Items listed in a dataset:
*-*-*

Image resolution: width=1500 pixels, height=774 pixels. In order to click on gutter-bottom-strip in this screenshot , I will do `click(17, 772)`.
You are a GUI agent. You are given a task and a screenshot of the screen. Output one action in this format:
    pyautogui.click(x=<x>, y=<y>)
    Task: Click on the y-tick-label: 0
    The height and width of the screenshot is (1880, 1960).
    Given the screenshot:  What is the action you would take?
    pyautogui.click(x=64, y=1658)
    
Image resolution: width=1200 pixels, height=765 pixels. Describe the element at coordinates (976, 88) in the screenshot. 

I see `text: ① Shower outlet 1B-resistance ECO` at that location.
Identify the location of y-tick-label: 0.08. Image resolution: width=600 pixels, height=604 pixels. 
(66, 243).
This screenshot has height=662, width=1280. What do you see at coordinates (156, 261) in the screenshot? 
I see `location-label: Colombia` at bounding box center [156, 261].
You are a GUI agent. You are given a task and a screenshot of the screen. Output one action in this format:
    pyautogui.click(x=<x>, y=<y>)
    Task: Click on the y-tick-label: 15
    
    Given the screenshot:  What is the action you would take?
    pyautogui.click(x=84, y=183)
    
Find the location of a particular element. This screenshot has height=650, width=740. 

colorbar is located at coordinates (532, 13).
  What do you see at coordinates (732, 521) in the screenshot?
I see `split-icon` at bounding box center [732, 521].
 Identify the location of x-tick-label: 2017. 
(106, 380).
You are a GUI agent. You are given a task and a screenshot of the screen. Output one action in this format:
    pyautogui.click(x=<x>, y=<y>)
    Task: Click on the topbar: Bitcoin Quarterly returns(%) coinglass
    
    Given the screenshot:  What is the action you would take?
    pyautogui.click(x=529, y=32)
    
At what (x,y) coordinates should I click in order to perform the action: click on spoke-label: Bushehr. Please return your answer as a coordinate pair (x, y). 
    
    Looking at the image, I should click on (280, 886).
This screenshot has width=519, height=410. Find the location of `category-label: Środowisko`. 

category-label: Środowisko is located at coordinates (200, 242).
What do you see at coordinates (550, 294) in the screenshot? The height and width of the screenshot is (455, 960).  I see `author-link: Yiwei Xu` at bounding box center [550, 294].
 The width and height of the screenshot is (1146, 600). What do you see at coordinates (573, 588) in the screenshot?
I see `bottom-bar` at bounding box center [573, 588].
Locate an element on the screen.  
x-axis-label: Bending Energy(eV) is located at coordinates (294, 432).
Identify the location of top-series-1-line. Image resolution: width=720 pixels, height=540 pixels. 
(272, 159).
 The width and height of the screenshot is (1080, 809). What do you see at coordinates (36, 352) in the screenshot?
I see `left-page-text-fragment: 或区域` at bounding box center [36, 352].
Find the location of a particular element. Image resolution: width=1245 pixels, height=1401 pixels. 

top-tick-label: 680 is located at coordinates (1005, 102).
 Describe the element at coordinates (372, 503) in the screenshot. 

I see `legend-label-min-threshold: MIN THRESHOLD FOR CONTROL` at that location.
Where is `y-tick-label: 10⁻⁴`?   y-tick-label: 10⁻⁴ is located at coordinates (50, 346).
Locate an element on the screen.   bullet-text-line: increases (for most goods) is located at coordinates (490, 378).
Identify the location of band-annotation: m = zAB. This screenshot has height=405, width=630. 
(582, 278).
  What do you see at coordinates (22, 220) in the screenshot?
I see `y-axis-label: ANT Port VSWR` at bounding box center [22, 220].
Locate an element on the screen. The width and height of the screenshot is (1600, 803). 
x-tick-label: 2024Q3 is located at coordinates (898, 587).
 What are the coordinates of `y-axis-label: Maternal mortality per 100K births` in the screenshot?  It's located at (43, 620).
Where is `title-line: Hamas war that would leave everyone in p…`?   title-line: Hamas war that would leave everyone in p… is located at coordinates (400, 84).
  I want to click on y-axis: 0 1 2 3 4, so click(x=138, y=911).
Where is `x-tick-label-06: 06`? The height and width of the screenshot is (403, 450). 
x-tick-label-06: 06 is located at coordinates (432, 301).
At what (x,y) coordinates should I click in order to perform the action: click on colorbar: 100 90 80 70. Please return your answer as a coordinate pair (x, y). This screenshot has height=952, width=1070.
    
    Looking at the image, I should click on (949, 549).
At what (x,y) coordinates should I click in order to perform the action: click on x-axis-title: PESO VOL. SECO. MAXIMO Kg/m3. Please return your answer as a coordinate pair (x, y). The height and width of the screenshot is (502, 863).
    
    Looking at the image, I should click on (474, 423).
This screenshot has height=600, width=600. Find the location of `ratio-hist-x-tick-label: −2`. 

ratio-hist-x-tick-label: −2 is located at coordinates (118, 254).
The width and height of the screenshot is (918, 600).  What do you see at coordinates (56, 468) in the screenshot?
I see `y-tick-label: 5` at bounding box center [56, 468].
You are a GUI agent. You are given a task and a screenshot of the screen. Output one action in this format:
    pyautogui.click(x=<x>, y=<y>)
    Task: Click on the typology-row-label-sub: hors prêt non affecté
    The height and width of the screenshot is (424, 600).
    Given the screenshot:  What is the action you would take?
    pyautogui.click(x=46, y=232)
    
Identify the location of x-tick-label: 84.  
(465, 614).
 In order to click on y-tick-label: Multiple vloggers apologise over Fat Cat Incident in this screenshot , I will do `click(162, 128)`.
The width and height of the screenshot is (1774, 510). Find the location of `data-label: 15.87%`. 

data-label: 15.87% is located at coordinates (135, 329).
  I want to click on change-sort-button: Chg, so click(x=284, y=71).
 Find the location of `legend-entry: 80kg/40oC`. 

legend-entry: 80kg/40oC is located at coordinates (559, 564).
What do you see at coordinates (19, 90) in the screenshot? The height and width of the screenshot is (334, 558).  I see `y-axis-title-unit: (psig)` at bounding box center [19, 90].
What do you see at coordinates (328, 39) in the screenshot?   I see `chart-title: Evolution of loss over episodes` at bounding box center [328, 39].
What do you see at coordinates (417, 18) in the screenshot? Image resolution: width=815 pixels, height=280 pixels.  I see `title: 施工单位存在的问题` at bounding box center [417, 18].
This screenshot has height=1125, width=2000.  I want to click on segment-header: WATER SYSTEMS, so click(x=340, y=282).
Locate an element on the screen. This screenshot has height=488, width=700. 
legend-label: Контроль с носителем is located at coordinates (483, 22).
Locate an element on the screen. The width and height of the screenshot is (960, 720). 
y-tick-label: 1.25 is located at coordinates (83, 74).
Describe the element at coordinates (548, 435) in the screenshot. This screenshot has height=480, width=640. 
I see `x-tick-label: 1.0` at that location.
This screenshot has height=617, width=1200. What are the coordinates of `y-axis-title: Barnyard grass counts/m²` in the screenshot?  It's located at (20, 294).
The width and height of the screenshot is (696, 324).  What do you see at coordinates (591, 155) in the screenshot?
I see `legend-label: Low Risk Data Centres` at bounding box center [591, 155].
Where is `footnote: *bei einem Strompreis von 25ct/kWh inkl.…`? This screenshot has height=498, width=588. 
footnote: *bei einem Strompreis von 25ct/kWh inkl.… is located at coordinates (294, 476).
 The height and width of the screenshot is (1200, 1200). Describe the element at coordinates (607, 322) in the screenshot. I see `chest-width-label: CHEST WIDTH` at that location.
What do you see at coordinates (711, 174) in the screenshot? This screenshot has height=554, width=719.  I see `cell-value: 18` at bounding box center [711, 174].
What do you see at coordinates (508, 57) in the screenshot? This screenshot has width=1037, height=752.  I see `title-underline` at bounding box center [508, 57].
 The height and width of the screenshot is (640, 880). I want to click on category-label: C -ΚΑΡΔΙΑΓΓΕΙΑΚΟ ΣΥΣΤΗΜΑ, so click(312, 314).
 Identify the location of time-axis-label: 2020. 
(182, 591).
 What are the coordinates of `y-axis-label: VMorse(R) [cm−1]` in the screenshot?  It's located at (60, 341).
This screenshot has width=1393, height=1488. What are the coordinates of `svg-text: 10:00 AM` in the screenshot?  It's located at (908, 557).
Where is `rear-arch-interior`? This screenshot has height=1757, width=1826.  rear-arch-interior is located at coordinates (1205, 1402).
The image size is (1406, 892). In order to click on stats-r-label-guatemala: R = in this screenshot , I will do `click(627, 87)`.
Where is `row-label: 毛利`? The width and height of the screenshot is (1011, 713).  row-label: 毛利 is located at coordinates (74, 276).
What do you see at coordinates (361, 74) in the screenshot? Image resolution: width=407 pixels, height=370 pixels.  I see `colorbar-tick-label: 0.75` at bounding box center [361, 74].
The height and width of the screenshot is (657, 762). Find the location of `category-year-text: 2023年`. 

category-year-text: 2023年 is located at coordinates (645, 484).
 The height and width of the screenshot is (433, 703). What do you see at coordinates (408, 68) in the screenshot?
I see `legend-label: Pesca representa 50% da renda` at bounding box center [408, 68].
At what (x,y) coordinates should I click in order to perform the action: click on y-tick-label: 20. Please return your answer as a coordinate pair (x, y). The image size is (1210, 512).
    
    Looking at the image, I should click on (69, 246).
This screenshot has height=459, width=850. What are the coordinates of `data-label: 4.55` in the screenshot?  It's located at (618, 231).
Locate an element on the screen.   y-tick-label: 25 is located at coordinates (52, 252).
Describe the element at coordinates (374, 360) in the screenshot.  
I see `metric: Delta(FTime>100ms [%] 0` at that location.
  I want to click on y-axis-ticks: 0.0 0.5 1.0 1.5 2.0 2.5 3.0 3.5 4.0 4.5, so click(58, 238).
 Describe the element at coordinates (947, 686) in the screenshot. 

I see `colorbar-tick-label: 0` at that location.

*-*-*

What you need to do:
Reproduce verbatim the lines of the listing starting with the line that contains "Describe the element at coordinates (548, 435)" and going on through the line that contains "center [591, 155].".

Answer to the problem:
Describe the element at coordinates (548, 435) in the screenshot. This screenshot has height=480, width=640. 
I see `x-tick-label: 1.0` at that location.
This screenshot has height=617, width=1200. What are the coordinates of `y-axis-title: Barnyard grass counts/m²` in the screenshot?  It's located at (20, 294).
The width and height of the screenshot is (696, 324).  What do you see at coordinates (591, 155) in the screenshot?
I see `legend-label: Low Risk Data Centres` at bounding box center [591, 155].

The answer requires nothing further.